The Event Processing Technical Society, an organization formed in June by Complex Event Processing bigwigs to collaborate on the future direction of event processing, has announced its first deliverable: a glossary of terms designed to provide “a common language for developing applications and software infrastructure that use event processing concepts”.

The glossary is available for download (PDF) while EPTS members can also comment and make suggestions on its wiki. It is based on an initial glossary published by David Luckham and Roy Schulte in late June. The glossary has three goals:

  • “to accelerate the learning of the event processing concept;
  • to further community communication by enabling practitioners to utilize common concepts and terms; and,
  • most importantly, to provide a foundation for analysis and the development of best practices, publications and industry standards.”

The glossary should also useful in defining the CEP sector for outsiders given the widespread use of apparently interchangable phrases such as Event Stream Processing, Event Processing, Stream Processing and Complex Event processing.

Here’s some edited highlights for the uninitiated.

Event: Anything that happens, or is contemplated as happening.”

Event (also event object, event message, event tuple): An object that represents encodes or records an event, generally for the purpose of computer processing.”

Complex event: an event that is an abstraction of other events called its members.”

Complex-event processing (CEP): Computing that performs operations on complex events, including reading, creating, transforming or abstracting them.”

Event stream: a linearly ordered sequence of events.”

Event Stream Processing (ESP): Computing on inputs that are event streams.”

Simple really. For the full context, you are encouraged to refer to the full glossary.

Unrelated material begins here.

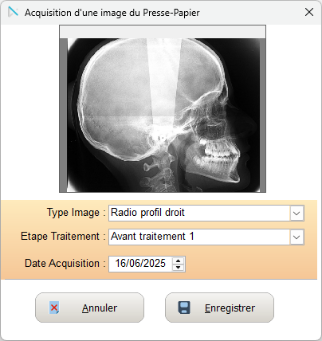Decrement the acquisition date with down arrow
Image resolution: width=322 pixels, height=341 pixels.
click(178, 267)
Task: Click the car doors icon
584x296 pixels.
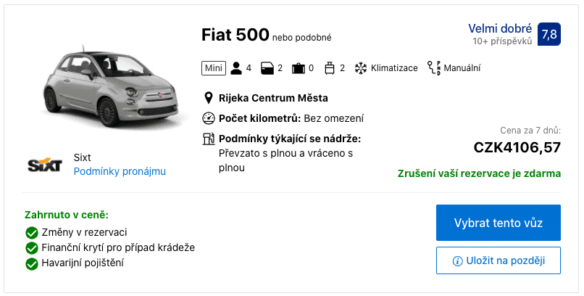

On the maturity of complex event processing

How mature is complex event processing technology? That is the question that has been doing the rounds among the great and the good of the CEP industry in recent weeks following an article in Wall Street & Technology in which Ivy Schmerken noted that attendees at the Accelerating Wall Street conference indicated it was a myth that CEP technology is mature.

StreamBase’s Mark Palmer responded with the argument that an increasing number of publicly announced deployments indicated the opposite. Then Tim Bass agreed with Ivy, before mentioning the Gartner Hype Cycle and it all went off. So who is right? Without wishing to be accused of fence-sitting, I would offer the suggestion that they all are, thanks to a couple of quirks of CEP.

For example, as the product of academic research at Cal Tech, Cambridge, Brown, Stanford and UC Berkeley (amongst others) it could be argued that the concepts that underpin CEP products are mature. Additionally, given the adoption of CEP by relatively conservative businesses in financial services, it could also be argued that the technology itself is mature.

However, CEP to date is a niche technology that has been targeted specifically at those customers, so holding them up as an example of its maturity is somewhat self-fulfilling. There are a number of potential markets for the wider adoption of CEP, but they are so far untapped. As Opher Etzion put it: “In the CEP area we certainly have mature applications, we also have some maturity in the products of the first generation, but we are somewhat far from the maturity of the entire area.”

I think Mark’s comment at the end of his post “we shouldn’t feel compelled to thwart that growth with a claim that the products are not ‘mature’ when they actually are in a lot of ways” is quite revealing. The fact that such a level of debate about CEP’s maturity is taking place, and the fact that Mark is concerned that the debate might stifle growth, is itself indicative of an immature market segment in my opinion.